Le dispositif, salué par le Comité international de la Croix-Rouge pour sa rapidité relative, ne parvient toutefois pas à apaiser la colère populaire. Devant les grilles calcinées du lycée, des parents allument des bougies et réclament un accompagnement psychologique pérenne. La société civile dénonce « un État pompier » qui ne s’illustre que dans l’urgence, sans stratégie de prévention. Le cabinet présidentiel annonce la création d’un fonds d’indemnisation mais omet de préciser son financement, alimentant la suspicion sur l’exécution budgétaire.
Pressions diplomatiques et impératifs de gouvernance
L’onde de choc dépasse les frontières. À Paris, le Quai d’Orsay exprime sa « solidarité » tout en rappelant son appui financier aux réformes du secteur énergétique centrafricain. La Banque africaine de développement conditionne pour sa part le décaissement d’une tranche de 25 millions de dollars à l’adoption d’un audit exhaustif des infrastructures scolaires. Ce cadrage international place Bangui dans une posture délicate : reconnaître la défaillance systémique tout en préservant sa souveraineté décisionnelle.
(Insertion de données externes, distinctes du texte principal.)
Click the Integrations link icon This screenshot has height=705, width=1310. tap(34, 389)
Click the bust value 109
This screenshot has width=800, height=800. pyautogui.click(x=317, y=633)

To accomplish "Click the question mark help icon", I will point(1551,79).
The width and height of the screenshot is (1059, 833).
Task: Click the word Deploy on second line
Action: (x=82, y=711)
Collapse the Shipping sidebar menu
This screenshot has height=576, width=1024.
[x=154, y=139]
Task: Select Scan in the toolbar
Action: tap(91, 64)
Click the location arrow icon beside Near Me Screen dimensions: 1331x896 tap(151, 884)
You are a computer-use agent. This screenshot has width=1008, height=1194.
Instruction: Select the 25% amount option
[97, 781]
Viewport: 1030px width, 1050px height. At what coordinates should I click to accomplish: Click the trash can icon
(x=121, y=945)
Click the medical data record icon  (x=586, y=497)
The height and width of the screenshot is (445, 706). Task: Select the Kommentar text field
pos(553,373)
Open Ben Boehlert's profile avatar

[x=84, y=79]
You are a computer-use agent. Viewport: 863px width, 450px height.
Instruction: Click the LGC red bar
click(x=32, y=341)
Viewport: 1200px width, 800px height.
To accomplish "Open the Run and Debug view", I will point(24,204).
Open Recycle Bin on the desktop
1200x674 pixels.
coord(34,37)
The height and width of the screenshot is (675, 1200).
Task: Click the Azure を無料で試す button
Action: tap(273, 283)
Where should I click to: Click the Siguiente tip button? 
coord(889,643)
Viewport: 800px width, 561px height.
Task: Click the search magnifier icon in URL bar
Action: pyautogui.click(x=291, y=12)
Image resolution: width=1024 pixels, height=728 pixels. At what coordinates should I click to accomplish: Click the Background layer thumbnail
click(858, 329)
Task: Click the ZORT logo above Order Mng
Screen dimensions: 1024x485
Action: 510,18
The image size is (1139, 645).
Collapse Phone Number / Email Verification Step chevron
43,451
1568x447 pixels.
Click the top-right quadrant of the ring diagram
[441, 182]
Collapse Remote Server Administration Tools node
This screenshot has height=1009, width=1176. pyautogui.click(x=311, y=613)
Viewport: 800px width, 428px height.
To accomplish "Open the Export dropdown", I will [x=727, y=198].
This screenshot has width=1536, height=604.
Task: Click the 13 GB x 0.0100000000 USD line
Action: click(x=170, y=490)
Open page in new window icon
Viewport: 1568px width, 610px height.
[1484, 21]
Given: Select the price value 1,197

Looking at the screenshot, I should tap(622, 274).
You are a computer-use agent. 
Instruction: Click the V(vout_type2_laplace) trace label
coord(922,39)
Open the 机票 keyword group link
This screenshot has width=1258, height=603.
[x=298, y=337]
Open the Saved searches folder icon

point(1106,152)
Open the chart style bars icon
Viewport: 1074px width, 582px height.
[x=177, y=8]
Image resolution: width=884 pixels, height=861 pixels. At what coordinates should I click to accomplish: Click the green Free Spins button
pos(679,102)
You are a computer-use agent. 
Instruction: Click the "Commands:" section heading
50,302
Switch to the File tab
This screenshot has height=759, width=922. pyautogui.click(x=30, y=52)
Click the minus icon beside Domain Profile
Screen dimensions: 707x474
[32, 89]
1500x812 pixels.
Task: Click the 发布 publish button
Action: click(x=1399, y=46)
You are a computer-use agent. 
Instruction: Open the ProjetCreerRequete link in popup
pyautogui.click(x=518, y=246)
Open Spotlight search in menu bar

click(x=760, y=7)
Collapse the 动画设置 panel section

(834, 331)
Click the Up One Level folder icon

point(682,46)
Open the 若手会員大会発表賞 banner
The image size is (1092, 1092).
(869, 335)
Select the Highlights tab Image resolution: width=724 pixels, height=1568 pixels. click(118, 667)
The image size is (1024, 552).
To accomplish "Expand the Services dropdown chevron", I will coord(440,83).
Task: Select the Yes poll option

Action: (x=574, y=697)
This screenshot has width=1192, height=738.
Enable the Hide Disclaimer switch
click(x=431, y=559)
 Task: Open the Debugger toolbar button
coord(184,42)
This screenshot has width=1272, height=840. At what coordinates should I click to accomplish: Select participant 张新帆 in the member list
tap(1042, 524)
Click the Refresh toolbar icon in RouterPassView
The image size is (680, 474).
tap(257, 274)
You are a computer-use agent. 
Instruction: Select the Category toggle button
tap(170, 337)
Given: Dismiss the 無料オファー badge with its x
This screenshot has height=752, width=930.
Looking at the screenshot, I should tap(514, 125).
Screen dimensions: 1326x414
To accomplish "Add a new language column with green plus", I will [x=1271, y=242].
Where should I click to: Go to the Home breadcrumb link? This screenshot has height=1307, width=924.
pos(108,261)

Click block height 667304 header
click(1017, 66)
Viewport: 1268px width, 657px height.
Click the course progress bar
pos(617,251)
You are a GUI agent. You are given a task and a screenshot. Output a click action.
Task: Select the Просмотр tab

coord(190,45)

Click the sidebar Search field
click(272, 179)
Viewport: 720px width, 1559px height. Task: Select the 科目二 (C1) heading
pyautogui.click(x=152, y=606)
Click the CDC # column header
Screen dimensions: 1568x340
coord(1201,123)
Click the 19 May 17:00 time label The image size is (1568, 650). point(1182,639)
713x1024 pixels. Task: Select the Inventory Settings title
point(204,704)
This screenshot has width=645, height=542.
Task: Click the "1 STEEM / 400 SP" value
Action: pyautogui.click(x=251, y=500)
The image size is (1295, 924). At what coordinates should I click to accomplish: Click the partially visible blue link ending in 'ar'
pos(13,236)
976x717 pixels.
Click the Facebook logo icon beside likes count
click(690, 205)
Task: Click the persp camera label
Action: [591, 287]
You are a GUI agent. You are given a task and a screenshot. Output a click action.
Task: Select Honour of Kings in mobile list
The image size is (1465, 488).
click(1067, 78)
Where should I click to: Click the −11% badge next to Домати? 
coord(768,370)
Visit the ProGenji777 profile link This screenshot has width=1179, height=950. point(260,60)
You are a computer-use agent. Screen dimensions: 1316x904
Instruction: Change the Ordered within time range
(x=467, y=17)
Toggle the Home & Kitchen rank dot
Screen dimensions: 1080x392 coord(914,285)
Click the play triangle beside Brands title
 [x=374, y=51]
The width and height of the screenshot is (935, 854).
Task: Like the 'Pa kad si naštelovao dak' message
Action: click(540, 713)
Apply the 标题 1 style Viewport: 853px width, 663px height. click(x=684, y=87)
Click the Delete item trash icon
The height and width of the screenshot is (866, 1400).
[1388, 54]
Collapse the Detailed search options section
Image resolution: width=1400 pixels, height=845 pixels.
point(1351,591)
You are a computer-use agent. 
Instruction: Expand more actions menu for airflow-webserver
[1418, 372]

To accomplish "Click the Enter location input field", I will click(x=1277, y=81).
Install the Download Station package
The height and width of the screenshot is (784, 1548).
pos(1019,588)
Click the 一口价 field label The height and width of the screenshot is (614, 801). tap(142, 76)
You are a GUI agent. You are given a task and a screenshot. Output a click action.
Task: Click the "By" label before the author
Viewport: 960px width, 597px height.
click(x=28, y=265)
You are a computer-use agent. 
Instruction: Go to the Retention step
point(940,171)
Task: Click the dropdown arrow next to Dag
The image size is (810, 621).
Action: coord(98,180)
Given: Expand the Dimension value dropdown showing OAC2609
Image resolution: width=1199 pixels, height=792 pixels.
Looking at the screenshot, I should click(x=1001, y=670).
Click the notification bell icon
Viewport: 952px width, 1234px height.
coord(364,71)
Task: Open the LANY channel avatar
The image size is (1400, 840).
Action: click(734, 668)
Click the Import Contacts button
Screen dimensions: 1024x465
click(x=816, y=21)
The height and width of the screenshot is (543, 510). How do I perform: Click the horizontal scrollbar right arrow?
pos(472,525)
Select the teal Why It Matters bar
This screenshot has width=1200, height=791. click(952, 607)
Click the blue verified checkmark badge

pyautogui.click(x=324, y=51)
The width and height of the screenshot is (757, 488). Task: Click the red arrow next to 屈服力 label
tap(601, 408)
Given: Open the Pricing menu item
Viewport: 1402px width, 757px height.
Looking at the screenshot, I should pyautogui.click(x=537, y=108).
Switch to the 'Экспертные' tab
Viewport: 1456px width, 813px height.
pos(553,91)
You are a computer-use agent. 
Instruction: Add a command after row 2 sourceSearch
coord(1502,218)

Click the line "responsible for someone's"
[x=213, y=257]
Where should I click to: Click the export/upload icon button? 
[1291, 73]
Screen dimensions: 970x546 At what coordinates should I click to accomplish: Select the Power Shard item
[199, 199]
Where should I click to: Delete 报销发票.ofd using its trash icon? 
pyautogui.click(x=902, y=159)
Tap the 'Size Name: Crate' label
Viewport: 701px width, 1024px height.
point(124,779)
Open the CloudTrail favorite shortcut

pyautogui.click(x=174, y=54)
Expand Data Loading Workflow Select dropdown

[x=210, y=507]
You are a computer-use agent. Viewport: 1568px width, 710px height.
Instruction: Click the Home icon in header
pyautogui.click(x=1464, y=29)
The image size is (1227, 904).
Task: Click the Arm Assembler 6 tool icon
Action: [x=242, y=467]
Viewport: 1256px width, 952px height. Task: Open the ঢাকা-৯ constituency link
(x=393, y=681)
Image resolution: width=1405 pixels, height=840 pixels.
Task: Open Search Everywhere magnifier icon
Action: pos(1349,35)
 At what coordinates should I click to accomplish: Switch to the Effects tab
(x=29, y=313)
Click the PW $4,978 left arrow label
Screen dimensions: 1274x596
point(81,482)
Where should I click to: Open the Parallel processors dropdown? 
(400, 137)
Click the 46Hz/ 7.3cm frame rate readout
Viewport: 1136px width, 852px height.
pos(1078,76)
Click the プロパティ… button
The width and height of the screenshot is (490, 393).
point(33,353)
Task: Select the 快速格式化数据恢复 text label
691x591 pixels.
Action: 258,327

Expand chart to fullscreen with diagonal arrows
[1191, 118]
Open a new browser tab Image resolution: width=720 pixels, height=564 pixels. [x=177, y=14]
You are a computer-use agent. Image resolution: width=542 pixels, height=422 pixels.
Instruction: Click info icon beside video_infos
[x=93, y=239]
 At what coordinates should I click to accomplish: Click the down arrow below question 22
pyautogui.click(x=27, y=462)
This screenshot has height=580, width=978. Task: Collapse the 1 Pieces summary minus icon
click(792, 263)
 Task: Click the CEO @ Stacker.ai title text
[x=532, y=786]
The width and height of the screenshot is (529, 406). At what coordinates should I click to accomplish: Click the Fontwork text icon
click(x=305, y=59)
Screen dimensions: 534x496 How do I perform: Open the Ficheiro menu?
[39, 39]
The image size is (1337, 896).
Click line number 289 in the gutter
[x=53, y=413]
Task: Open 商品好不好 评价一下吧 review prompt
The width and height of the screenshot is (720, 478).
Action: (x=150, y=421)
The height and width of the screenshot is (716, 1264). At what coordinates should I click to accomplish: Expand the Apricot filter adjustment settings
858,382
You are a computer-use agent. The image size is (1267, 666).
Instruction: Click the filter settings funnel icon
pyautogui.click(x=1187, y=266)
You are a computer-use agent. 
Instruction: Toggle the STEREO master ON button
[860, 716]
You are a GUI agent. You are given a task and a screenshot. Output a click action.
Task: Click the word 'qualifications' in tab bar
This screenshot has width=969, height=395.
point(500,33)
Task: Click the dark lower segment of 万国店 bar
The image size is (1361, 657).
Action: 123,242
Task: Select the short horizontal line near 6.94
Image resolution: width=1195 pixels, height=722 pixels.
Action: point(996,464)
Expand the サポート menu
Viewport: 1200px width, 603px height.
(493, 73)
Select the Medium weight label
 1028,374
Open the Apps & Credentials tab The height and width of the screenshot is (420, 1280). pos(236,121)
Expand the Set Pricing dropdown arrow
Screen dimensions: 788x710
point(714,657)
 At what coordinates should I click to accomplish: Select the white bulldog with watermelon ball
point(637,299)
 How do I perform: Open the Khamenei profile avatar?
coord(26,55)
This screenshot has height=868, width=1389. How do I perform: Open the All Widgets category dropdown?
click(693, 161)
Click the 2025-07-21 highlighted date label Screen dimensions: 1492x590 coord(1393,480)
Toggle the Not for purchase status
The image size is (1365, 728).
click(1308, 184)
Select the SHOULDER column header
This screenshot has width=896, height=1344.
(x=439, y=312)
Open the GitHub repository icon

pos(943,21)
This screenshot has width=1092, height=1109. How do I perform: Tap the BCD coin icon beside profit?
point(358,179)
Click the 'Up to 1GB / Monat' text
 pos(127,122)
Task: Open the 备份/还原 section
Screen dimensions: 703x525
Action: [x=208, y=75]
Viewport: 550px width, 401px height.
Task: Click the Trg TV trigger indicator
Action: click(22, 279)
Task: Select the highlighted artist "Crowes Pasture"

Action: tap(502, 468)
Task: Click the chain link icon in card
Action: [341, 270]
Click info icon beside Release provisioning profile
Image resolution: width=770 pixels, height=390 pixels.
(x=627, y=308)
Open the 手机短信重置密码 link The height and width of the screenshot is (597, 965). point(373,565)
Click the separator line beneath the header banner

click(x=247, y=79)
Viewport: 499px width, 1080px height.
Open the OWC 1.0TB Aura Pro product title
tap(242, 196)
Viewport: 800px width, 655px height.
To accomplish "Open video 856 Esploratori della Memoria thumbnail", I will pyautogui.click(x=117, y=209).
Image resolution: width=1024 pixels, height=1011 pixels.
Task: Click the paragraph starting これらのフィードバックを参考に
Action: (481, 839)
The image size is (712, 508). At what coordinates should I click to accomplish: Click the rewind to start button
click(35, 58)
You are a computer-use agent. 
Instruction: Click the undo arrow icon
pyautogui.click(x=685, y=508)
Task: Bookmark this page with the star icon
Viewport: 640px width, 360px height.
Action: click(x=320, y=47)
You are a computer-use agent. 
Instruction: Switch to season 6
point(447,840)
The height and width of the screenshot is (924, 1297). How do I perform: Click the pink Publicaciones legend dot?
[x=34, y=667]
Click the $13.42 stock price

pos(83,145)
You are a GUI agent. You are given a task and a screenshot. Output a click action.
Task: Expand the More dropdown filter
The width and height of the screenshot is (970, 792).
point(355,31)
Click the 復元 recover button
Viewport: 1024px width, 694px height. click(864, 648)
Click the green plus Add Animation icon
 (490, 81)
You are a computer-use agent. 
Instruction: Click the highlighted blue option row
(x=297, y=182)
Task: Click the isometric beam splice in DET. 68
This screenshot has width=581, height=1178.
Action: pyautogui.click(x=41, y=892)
« La tragédie du lycée Boganda oblige le gouvernement à accélérer la professionnalisation de la protection civile », estime une diplomate de l’Union européenne. Selon un conseiller de la présidence, l’option d’un partenariat public-privé pour moderniser le réseau électrique est de nouveau sur la table, malgré les réticences historiques suscitées par la privatisation des biens stratégiques. Les discussions explorent aussi la création d’un corps national de sécurité scolaire, inspiré du modèle rwandais, pour harmoniser les plans d’évacuation.
Du deuil à la réforme : quelles perspectives pour la Centrafrique ?
Au-delà de l’émotion, le drame de Boganda cristallise une question essentielle : comment bâtir une gouvernance qui protège la jeunesse, principal capital humain d’un pays à la démographie galopante ? Les observateurs notent que la mise en place d’un système d’alerte précoce, la certification des appareils électriques et l’entraînement régulier des élèves aux exercices d’évacuation figurent désormais à l’agenda du cabinet du Premier ministre.
Reste l’impondérable politique. À dix-huit mois d’une élection présidentielle sous tension, la réponse de l’exécutif sera scrutée comme un indicateur de sa capacité à traduire les leçons apprises en réformes tangibles. Le monument commémoratif promis par la mairie de Bangui ne suffira pas à juguler le scepticisme si les diplômés de demain continuent de composer dans des bâtiments périlleux. La Centrafrique, forte d’une résilience souvent admirée, se trouve à l’orée d’un tournant : transformer un deuil national en catalyseur d’un État protecteur ou, à défaut, prolonger un cycle de crises évitables.